- DIRECTIONS FOR THIS TASK -
Review the material line by line. Identify and copy every line that contains the string "agent".

- DATASET ENTRIES -

• • • • •

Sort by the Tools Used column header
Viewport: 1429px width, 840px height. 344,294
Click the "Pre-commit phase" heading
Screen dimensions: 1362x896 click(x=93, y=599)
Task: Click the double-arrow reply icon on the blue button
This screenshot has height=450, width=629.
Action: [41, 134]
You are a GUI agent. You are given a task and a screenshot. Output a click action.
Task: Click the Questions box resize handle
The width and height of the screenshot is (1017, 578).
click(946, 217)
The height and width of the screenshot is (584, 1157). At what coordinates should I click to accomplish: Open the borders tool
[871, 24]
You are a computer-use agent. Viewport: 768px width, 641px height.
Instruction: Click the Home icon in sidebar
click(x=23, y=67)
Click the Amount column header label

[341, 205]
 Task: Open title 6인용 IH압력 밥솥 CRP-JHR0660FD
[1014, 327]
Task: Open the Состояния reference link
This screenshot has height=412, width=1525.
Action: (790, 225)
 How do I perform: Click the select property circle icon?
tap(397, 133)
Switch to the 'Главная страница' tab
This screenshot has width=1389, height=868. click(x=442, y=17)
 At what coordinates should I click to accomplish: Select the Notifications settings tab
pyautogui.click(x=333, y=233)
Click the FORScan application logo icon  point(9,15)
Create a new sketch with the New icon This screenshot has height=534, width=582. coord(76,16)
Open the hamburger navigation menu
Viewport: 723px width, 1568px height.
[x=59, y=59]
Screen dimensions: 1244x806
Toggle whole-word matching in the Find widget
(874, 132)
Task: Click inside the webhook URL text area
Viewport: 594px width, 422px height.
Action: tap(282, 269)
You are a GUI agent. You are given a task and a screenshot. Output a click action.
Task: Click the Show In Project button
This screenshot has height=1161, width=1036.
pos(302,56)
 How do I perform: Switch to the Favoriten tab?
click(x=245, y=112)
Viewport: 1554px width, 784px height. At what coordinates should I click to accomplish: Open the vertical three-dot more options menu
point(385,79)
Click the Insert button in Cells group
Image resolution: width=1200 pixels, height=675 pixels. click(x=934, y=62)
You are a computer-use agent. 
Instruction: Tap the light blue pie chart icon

• • • • •

- RESULT BELOW -
You are a GUI agent. You are given a task and a screenshot. Output a click action.
You are a computer-use agent. Viewport: 768px width, 641px height.
You are a GUI agent. You are given a task and a screenshot. Output a click action.
You are a computer-use agent. 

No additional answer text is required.